The COP28 climate confab in Dubai didn’t end with white smoke on Wednesday, but Biden climate envoy John Kerry is nonetheless singing hallelujah after nearly 200 countries agreed to “transition” from fossil fuels. The point of the deal is to preserve the West’s illusion that its climate policies are accomplishing something.
The deal they agreed to has all the force and idealism of the 1928 Kellogg-Briand Pact that outlawed war. The deal calls for “transitioning away from fossil fuels in energy systems, in a just, orderly and equitable manner, accelerating action in this critical decade.”

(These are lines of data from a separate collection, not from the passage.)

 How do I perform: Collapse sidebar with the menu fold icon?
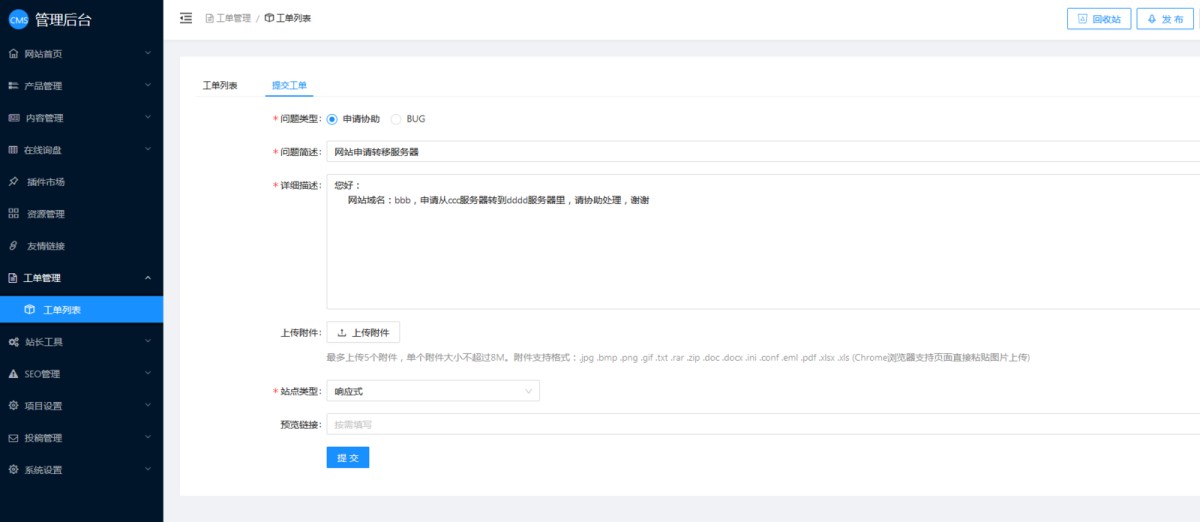tap(185, 18)
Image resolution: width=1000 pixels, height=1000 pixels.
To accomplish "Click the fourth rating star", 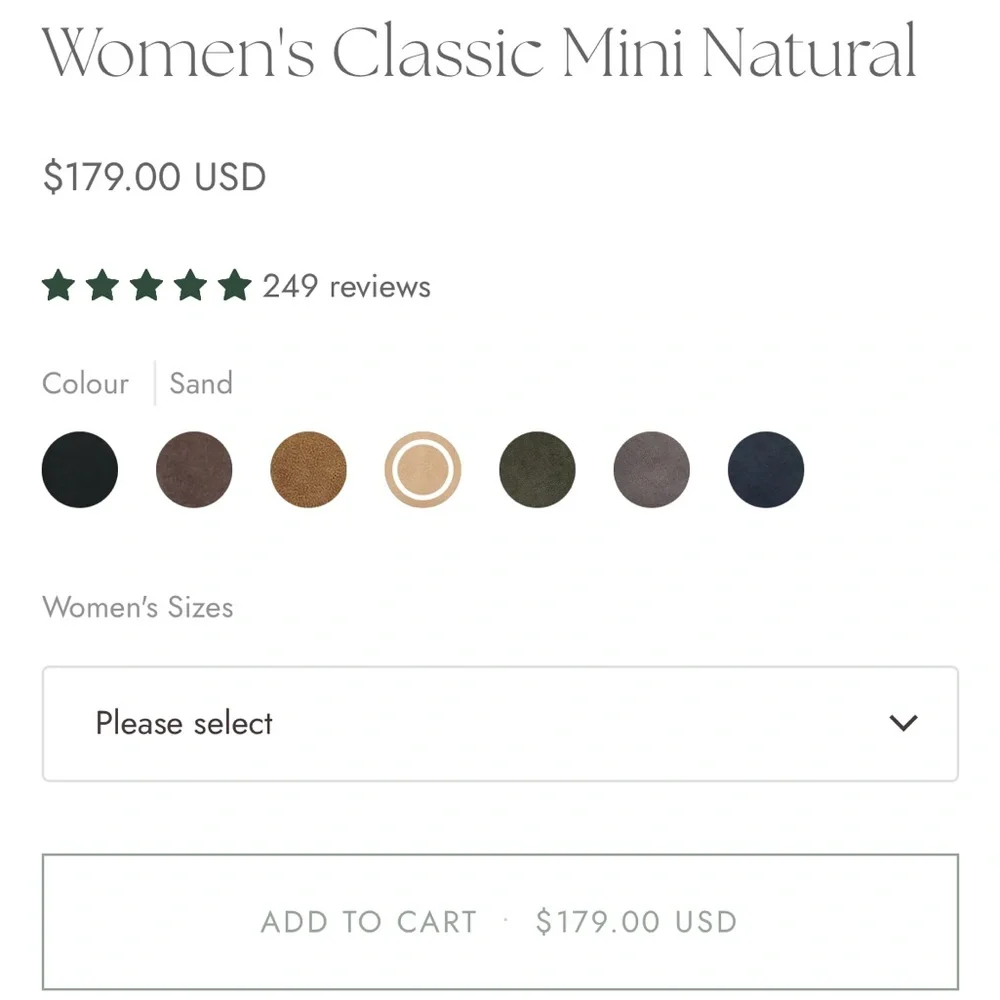I will click(x=190, y=286).
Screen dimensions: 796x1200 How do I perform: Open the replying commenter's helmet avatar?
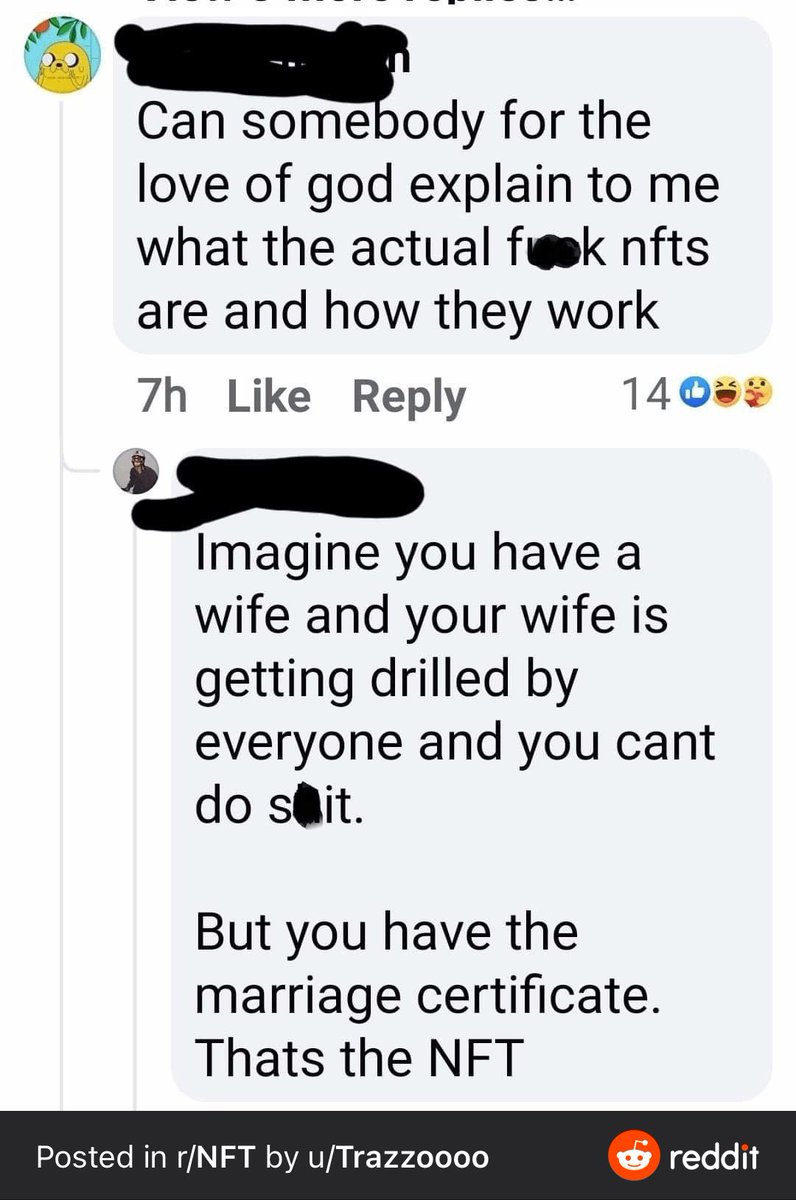[141, 471]
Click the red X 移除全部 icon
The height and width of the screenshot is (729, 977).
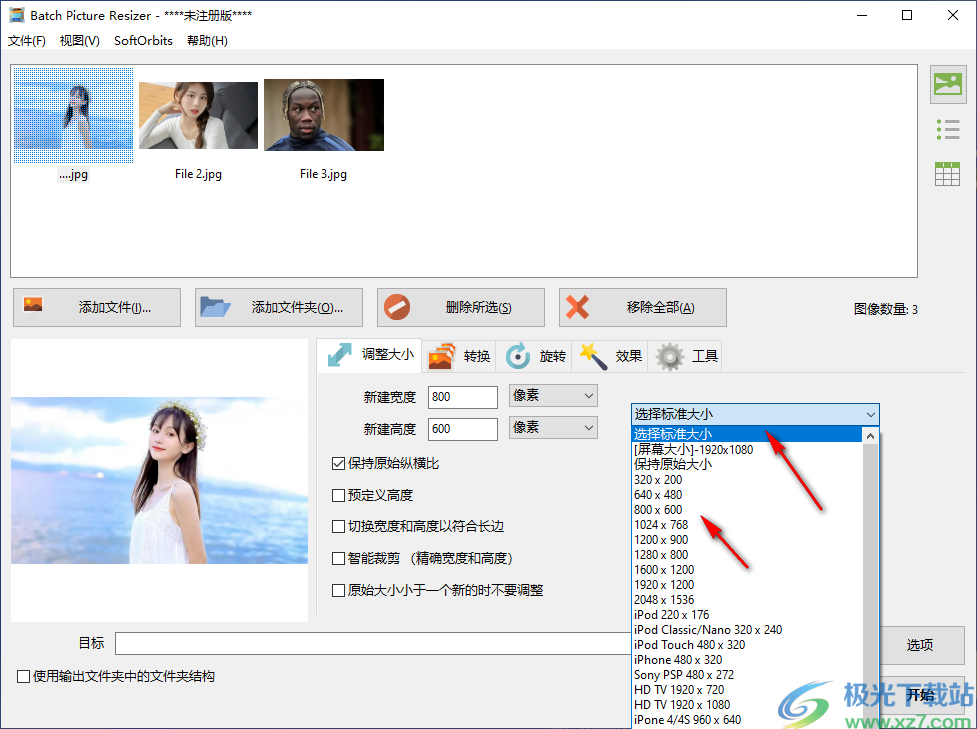pyautogui.click(x=579, y=307)
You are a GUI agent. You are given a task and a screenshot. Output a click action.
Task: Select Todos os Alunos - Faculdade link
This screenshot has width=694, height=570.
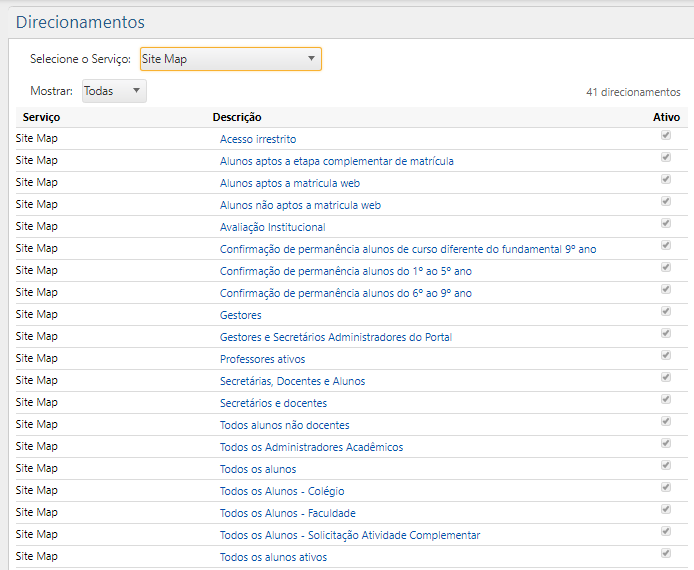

This “just transition” isn’t defined and isn’t binding on governments. It won’t stop China from building more coal plants or the United Arab Emirates from drilling more oil. The Organization of the Petroleum Exporting Countries projects that oil demand will grow 10.6% between 2022 and 2028, and nothing in the agreement is likely to change that forecast.
The deal calls for a tripling of renewable energy capacity by 2030, but countries will still need fossil fuels to back up solar and wind. Renewables generate only about 20% to 40% of their stated capacity compared to 80% to 90% for fossil-fuel and nuclear power plants. That means a tripling of renewable energy capacity will result in a much smaller increase in actual power generation.
This explains why, as we noted last week, China is building massive coal plants even as it boasts about its growth in solar and wind. China is expected to add 95 to 120 gigawatts of solar power capacity this year—about as much coal power as it approved last year. But coal plants will produce power (and CO2 emissions) around the clock while solar farms won’t.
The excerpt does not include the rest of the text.